==== Task inputs ====

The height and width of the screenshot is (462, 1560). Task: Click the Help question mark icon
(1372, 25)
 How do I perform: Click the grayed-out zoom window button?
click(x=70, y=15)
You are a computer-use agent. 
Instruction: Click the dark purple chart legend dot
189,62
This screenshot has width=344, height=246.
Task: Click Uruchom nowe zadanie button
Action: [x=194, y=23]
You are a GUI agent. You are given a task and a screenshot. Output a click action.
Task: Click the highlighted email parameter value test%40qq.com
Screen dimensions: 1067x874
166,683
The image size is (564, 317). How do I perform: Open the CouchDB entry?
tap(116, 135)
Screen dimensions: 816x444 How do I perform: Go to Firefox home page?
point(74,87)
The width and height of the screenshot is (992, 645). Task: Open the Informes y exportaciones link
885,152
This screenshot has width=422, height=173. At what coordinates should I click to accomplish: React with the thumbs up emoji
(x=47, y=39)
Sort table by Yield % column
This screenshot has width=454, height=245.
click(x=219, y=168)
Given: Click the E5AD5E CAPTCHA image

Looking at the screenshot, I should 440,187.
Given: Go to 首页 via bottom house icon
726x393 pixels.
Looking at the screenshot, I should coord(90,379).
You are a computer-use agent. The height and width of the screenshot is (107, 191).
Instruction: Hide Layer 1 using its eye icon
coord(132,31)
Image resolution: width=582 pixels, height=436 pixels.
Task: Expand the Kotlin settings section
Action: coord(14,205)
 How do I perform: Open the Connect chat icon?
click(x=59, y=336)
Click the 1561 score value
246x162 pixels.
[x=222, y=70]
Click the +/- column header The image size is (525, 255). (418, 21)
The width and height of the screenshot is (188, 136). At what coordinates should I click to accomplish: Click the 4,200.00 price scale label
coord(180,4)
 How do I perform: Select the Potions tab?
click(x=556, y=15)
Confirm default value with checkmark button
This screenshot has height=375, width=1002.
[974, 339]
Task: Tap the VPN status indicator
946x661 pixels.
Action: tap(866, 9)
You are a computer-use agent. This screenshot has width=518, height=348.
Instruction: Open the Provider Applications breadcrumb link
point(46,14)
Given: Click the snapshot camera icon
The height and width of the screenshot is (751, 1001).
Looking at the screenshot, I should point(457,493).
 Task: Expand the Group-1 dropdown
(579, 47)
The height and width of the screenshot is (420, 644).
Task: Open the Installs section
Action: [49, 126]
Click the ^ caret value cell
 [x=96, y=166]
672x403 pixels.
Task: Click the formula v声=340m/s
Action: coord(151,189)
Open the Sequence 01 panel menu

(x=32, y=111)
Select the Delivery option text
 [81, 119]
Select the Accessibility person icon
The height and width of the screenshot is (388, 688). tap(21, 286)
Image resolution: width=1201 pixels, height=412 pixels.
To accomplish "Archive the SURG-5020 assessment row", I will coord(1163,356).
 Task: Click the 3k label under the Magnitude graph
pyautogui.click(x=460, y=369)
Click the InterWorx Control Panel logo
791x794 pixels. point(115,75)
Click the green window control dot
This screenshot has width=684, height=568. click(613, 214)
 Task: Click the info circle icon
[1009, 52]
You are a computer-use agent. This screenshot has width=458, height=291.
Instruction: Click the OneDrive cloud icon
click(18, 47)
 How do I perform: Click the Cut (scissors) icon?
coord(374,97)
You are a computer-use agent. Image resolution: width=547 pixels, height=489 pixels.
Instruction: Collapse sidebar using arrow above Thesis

====

▶ Your goal: Copy the material above, keeping every line exactly as it stands.

▶ Answer:
The height and width of the screenshot is (462, 1560). Task: Click the Help question mark icon
(1372, 25)
 How do I perform: Click the grayed-out zoom window button?
click(x=70, y=15)
You are a computer-use agent. 
Instruction: Click the dark purple chart legend dot
189,62
This screenshot has width=344, height=246.
Task: Click Uruchom nowe zadanie button
Action: [x=194, y=23]
You are a GUI agent. You are given a task and a screenshot. Output a click action.
Task: Click the highlighted email parameter value test%40qq.com
Screen dimensions: 1067x874
166,683
The image size is (564, 317). How do I perform: Open the CouchDB entry?
tap(116, 135)
Screen dimensions: 816x444 How do I perform: Go to Firefox home page?
point(74,87)
The width and height of the screenshot is (992, 645). Task: Open the Informes y exportaciones link
885,152
This screenshot has width=422, height=173. At what coordinates should I click to accomplish: React with the thumbs up emoji
(x=47, y=39)
Sort table by Yield % column
This screenshot has width=454, height=245.
click(x=219, y=168)
Given: Click the E5AD5E CAPTCHA image

Looking at the screenshot, I should 440,187.
Given: Go to 首页 via bottom house icon
726x393 pixels.
Looking at the screenshot, I should coord(90,379).
You are a computer-use agent. The height and width of the screenshot is (107, 191).
Instruction: Hide Layer 1 using its eye icon
coord(132,31)
Image resolution: width=582 pixels, height=436 pixels.
Task: Expand the Kotlin settings section
Action: coord(14,205)
 How do I perform: Open the Connect chat icon?
click(x=59, y=336)
Click the 1561 score value
246x162 pixels.
[x=222, y=70]
Click the +/- column header The image size is (525, 255). (418, 21)
The width and height of the screenshot is (188, 136). At what coordinates should I click to accomplish: Click the 4,200.00 price scale label
coord(180,4)
 How do I perform: Select the Potions tab?
click(x=556, y=15)
Confirm default value with checkmark button
This screenshot has height=375, width=1002.
[974, 339]
Task: Tap the VPN status indicator
946x661 pixels.
Action: tap(866, 9)
You are a computer-use agent. This screenshot has width=518, height=348.
Instruction: Open the Provider Applications breadcrumb link
point(46,14)
Given: Click the snapshot camera icon
The height and width of the screenshot is (751, 1001).
Looking at the screenshot, I should point(457,493).
 Task: Expand the Group-1 dropdown
(579, 47)
The height and width of the screenshot is (420, 644).
Task: Open the Installs section
Action: [49, 126]
Click the ^ caret value cell
 [x=96, y=166]
672x403 pixels.
Task: Click the formula v声=340m/s
Action: coord(151,189)
Open the Sequence 01 panel menu

(x=32, y=111)
Select the Delivery option text
 [81, 119]
Select the Accessibility person icon
The height and width of the screenshot is (388, 688). tap(21, 286)
Image resolution: width=1201 pixels, height=412 pixels.
To accomplish "Archive the SURG-5020 assessment row", I will coord(1163,356).
 Task: Click the 3k label under the Magnitude graph
pyautogui.click(x=460, y=369)
Click the InterWorx Control Panel logo
791x794 pixels. point(115,75)
Click the green window control dot
This screenshot has width=684, height=568. click(613, 214)
 Task: Click the info circle icon
[1009, 52]
You are a computer-use agent. This screenshot has width=458, height=291.
Instruction: Click the OneDrive cloud icon
click(18, 47)
 How do I perform: Click the Cut (scissors) icon?
coord(374,97)
You are a computer-use agent. Image resolution: width=547 pixels, height=489 pixels.
Instruction: Collapse sidebar using arrow above Thesis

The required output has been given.